WORK TO BE COMPLETED: Nothing but the lines from the one that contains "Instruction: Click the Open" to the end of the records should be printed, both ends included, exactly as given.

RECORDS PROVIDED:
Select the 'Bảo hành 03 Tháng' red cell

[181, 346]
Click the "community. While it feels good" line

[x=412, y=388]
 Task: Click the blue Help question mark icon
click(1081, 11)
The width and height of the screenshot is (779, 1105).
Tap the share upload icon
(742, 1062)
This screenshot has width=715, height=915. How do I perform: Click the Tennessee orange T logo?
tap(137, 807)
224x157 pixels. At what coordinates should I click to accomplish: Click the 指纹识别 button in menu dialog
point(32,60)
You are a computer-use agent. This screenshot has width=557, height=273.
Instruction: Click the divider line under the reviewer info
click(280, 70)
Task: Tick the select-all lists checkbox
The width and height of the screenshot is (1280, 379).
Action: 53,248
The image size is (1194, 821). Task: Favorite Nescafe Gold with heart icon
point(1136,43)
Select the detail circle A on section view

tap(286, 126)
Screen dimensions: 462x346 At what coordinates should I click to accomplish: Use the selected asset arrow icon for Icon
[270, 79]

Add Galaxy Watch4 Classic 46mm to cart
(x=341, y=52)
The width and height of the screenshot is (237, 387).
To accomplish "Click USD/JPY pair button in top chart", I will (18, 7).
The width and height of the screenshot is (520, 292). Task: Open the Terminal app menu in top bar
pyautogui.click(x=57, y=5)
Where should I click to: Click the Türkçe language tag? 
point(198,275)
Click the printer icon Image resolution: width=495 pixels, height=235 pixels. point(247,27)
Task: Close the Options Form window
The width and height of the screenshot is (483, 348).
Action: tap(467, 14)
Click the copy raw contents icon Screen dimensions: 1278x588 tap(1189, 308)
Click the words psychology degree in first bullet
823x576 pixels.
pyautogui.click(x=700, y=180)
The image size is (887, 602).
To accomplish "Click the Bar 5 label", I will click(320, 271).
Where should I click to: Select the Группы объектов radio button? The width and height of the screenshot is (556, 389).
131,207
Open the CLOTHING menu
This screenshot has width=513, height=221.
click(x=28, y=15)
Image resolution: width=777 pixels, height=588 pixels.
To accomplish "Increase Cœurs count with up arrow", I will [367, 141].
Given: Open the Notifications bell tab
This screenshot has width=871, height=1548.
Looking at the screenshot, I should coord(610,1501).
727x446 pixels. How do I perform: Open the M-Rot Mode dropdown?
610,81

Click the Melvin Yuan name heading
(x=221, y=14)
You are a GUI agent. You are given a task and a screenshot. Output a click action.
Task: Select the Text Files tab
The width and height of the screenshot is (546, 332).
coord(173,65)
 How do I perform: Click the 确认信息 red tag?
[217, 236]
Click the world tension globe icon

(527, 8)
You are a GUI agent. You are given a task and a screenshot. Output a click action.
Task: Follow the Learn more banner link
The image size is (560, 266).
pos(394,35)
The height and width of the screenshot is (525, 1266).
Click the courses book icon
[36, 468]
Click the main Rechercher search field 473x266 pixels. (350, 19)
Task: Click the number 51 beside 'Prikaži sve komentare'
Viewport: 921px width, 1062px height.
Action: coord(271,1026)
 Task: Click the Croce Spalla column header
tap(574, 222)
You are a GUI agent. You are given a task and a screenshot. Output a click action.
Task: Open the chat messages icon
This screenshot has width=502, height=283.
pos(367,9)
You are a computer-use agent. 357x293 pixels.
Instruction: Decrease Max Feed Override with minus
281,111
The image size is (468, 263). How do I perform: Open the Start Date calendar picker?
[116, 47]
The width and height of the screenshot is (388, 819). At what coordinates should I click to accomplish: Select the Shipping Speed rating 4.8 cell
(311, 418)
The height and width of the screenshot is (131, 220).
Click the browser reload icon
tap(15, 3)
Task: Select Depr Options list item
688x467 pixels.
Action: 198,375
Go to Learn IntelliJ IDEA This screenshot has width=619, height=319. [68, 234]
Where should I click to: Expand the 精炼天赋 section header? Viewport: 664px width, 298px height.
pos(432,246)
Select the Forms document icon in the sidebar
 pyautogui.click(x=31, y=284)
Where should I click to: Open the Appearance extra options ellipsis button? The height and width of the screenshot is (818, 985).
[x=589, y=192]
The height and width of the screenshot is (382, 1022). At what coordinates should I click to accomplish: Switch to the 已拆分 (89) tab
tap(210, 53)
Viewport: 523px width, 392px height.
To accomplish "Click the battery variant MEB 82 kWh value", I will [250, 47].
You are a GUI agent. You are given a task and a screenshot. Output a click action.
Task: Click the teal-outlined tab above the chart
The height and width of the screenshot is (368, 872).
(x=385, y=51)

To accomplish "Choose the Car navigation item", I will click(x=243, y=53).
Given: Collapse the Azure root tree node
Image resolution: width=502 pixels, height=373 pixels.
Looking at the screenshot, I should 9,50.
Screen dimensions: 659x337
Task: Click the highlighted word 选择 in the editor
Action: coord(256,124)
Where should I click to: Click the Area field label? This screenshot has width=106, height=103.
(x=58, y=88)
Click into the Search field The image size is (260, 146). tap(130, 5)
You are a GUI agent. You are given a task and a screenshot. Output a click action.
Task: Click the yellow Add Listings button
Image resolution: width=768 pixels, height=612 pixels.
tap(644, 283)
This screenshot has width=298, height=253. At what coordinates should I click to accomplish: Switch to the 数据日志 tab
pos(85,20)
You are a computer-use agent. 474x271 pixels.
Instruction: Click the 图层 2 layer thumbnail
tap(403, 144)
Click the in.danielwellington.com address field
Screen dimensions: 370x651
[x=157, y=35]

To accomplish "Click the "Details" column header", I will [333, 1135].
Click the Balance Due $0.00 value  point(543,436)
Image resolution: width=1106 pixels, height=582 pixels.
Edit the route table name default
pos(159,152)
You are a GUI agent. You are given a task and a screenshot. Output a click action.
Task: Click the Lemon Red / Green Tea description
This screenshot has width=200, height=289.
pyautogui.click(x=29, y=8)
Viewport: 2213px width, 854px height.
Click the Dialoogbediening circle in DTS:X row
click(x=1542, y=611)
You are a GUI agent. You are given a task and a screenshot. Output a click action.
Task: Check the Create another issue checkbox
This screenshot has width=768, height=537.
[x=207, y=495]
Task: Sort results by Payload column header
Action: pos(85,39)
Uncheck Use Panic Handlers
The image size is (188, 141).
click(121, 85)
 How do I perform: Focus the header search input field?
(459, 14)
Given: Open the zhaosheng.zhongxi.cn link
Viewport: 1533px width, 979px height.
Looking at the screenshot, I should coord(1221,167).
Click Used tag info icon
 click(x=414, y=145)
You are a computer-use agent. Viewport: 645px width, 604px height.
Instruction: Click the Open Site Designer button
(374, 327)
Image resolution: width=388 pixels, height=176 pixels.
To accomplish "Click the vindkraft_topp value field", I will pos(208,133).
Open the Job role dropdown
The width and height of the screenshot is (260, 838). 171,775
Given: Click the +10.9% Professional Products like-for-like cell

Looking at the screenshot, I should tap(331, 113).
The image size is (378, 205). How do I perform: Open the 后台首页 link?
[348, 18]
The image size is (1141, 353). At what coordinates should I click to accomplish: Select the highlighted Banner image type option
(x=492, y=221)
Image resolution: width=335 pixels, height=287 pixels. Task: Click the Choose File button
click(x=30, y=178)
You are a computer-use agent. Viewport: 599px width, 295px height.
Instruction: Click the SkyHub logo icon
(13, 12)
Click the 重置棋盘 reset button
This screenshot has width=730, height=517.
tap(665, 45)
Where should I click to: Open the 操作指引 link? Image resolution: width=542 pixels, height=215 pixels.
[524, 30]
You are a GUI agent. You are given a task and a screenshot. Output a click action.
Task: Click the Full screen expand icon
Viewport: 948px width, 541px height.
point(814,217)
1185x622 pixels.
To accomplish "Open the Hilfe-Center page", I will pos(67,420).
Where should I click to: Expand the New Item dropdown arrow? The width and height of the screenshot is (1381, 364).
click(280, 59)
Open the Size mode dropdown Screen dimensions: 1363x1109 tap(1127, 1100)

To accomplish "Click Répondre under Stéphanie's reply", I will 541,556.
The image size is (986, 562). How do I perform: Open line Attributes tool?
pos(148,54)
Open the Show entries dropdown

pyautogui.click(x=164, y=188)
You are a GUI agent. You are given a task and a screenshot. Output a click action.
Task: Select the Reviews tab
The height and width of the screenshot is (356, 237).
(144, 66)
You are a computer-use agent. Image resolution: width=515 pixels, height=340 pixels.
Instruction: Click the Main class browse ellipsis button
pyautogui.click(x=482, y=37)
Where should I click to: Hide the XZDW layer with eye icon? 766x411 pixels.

SOLUTION FOR THIS EXERCISE:
Instruction: Click the Open Site Designer button
(374, 327)
Image resolution: width=388 pixels, height=176 pixels.
To accomplish "Click the vindkraft_topp value field", I will pos(208,133).
Open the Job role dropdown
The width and height of the screenshot is (260, 838). 171,775
Given: Click the +10.9% Professional Products like-for-like cell

Looking at the screenshot, I should tap(331, 113).
The image size is (378, 205). How do I perform: Open the 后台首页 link?
[348, 18]
The image size is (1141, 353). At what coordinates should I click to accomplish: Select the highlighted Banner image type option
(x=492, y=221)
Image resolution: width=335 pixels, height=287 pixels. Task: Click the Choose File button
click(x=30, y=178)
You are a computer-use agent. Viewport: 599px width, 295px height.
Instruction: Click the SkyHub logo icon
(13, 12)
Click the 重置棋盘 reset button
This screenshot has width=730, height=517.
tap(665, 45)
Where should I click to: Open the 操作指引 link? Image resolution: width=542 pixels, height=215 pixels.
[524, 30]
You are a GUI agent. You are given a task and a screenshot. Output a click action.
Task: Click the Full screen expand icon
Viewport: 948px width, 541px height.
point(814,217)
1185x622 pixels.
To accomplish "Open the Hilfe-Center page", I will pos(67,420).
Where should I click to: Expand the New Item dropdown arrow? The width and height of the screenshot is (1381, 364).
click(280, 59)
Open the Size mode dropdown Screen dimensions: 1363x1109 tap(1127, 1100)

To accomplish "Click Répondre under Stéphanie's reply", I will 541,556.
The image size is (986, 562). How do I perform: Open line Attributes tool?
pos(148,54)
Open the Show entries dropdown

pyautogui.click(x=164, y=188)
You are a GUI agent. You are given a task and a screenshot. Output a click action.
Task: Select the Reviews tab
The height and width of the screenshot is (356, 237).
(144, 66)
You are a computer-use agent. Image resolution: width=515 pixels, height=340 pixels.
Instruction: Click the Main class browse ellipsis button
pyautogui.click(x=482, y=37)
Where should I click to: Hide the XZDW layer with eye icon? 766x411 pixels.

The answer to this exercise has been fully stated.